▶ DATASET ENTRIES:
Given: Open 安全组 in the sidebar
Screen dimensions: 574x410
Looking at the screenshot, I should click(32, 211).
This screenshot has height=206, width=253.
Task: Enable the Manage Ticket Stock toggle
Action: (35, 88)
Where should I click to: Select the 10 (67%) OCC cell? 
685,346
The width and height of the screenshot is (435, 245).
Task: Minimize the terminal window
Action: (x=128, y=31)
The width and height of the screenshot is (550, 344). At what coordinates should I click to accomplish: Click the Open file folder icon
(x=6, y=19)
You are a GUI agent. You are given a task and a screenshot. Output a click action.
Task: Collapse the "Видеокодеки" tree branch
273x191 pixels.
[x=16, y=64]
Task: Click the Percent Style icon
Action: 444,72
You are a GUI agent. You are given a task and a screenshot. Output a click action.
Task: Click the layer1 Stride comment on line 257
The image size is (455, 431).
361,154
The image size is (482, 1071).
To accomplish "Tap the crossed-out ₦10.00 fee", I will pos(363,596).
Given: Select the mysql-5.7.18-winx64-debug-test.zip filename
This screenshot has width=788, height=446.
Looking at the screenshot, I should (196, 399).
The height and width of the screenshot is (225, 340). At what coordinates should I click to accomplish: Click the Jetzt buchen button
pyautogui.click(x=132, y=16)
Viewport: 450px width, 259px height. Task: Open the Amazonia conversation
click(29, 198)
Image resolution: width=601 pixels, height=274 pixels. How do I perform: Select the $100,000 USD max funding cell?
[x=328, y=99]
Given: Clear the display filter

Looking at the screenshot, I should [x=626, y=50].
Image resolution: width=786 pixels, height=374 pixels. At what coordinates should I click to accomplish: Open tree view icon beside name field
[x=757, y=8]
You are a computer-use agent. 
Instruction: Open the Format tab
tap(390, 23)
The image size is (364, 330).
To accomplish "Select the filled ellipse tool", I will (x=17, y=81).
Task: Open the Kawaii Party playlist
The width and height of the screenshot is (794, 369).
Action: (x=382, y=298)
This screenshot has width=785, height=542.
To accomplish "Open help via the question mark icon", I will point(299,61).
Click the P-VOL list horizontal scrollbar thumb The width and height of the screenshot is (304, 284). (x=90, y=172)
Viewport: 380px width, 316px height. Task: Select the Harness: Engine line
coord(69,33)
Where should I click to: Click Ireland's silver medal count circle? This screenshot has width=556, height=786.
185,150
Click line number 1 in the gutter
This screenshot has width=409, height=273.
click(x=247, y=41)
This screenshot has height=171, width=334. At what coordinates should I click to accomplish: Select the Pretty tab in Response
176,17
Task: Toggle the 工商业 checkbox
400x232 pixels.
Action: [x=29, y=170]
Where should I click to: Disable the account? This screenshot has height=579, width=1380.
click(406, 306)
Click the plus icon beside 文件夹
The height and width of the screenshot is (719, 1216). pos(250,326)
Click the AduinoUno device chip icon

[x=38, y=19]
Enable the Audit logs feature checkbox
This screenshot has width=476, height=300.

▶ TASK TO COMPLETE: Convert the rows, from the beginning of the rows up to and including the line with "I will point(299,61).", into a JSON list of strings with one string per line, omitting blank lines.

▶ EXERCISE OUTPUT:
[
  "Given: Open 安全组 in the sidebar",
  "Screen dimensions: 574x410",
  "Looking at the screenshot, I should click(32, 211).",
  "This screenshot has height=206, width=253.",
  "Task: Enable the Manage Ticket Stock toggle",
  "Action: (35, 88)",
  "Where should I click to: Select the 10 (67%) OCC cell? ",
  "685,346",
  "The width and height of the screenshot is (435, 245).",
  "Task: Minimize the terminal window",
  "Action: (x=128, y=31)",
  "The width and height of the screenshot is (550, 344). At what coordinates should I click to accomplish: Click the Open file folder icon",
  "(x=6, y=19)",
  "You are a GUI agent. You are given a task and a screenshot. Output a click action.",
  "Task: Collapse the \"Видеокодеки\" tree branch",
  "273x191 pixels.",
  "[x=16, y=64]",
  "Task: Click the Percent Style icon",
  "Action: 444,72",
  "You are a GUI agent. You are given a task and a screenshot. Output a click action.",
  "Task: Click the layer1 Stride comment on line 257",
  "The image size is (455, 431).",
  "361,154",
  "The image size is (482, 1071).",
  "To accomplish \"Tap the crossed-out ₦10.00 fee\", I will pos(363,596).",
  "Given: Select the mysql-5.7.18-winx64-debug-test.zip filename",
  "This screenshot has width=788, height=446.",
  "Looking at the screenshot, I should (196, 399).",
  "The height and width of the screenshot is (225, 340). At what coordinates should I click to accomplish: Click the Jetzt buchen button",
  "pyautogui.click(x=132, y=16)",
  "Viewport: 450px width, 259px height. Task: Open the Amazonia conversation",
  "click(29, 198)",
  "Image resolution: width=601 pixels, height=274 pixels. How do I perform: Select the $100,000 USD max funding cell?",
  "[x=328, y=99]",
  "Given: Clear the display filter",
  "Looking at the screenshot, I should [x=626, y=50].",
  "Image resolution: width=786 pixels, height=374 pixels. At what coordinates should I click to accomplish: Open tree view icon beside name field",
  "[x=757, y=8]",
  "You are a computer-use agent. ",
  "Instruction: Open the Format tab",
  "tap(390, 23)",
  "The image size is (364, 330).",
  "To accomplish \"Select the filled ellipse tool\", I will (x=17, y=81).",
  "Task: Open the Kawaii Party playlist",
  "The width and height of the screenshot is (794, 369).",
  "Action: (x=382, y=298)",
  "This screenshot has width=785, height=542.",
  "To accomplish \"Open help via the question mark icon\", I will point(299,61)."
]